1938’de çıkarılan 3499 sayılı “Avukatlık Kanunu” ile ileri bir adım atıldı. Örgütlenme ve çalışma tarzı ile görev ve yetkiler yeniden düzenlendi. Ancak geçen zaman içinde ihtiyaca yetmediği ve günün koşullarını karşılamadığı görülmekle yeni bir yasa gereksinimi ortaya çıktı.

1969 yılında çıkarılan 1136 sayılı Avukatlık Kanunu ile çağdaş bir mesleki örgüt yasası yürürlüğe girmiş oldu. Bu yasa ile Türkiye Barolar Birliği adıyla bir birlik kurulmuştur. Daha önceleri Adalet Bakanlığı’na verilmiş olan pek çok görev birliğe devredilmiştir. 1136 sayılı yasa, geçen zaman içinde çeşitli değişikliklere uğramış, en köklü değişiklik ise 2001 yılında çıkarılan 4667 sayılı yasa ile olmuştur.

Bu yasa ile yapılan en önemli değişiklik avukatlık hizmetinin bir kamu hizmeti olmasının yanı sıra, avukatı yargının kurucu öğelerinden olan bağımsız savunmayı serbestçe temsil eden kişi olarak tanımlamasıdır.
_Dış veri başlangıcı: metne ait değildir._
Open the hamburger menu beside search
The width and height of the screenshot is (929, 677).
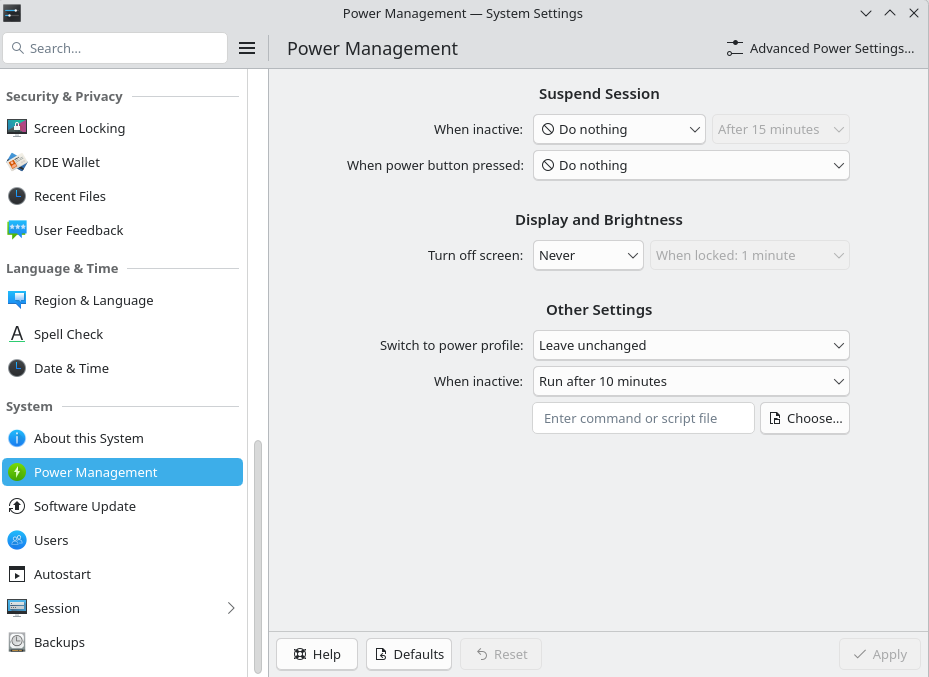coord(247,48)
Bu tanımla ülkemizde avukatlık, yargının bütünleyici parçası olan savunma kurumu adına kurumsal yetki kullanan bir erke dönüşmüş olmaktadır. Bunun yanı sıra avukatlara, “hukuk kurallarının tam olarak uygulanmasını sağlama” (md.2); Barolara ve Türkiye Barolar Birliği’ne de “hukukun üstünlüğü ve insan haklarını savunmak ve korumak” (md. 110/17) görevi verilmiştir. Bunun yanı sıra bu yasa ile birçok yeni kurumlar ve görevler öngörülmüştür.

Denilebilir ki 4667 sayılı yasa, ülkemizde avukatlık mesleğinin dördüncü dönemini başlatan bir yasa olarak meslek tarihinde yerini almıştır.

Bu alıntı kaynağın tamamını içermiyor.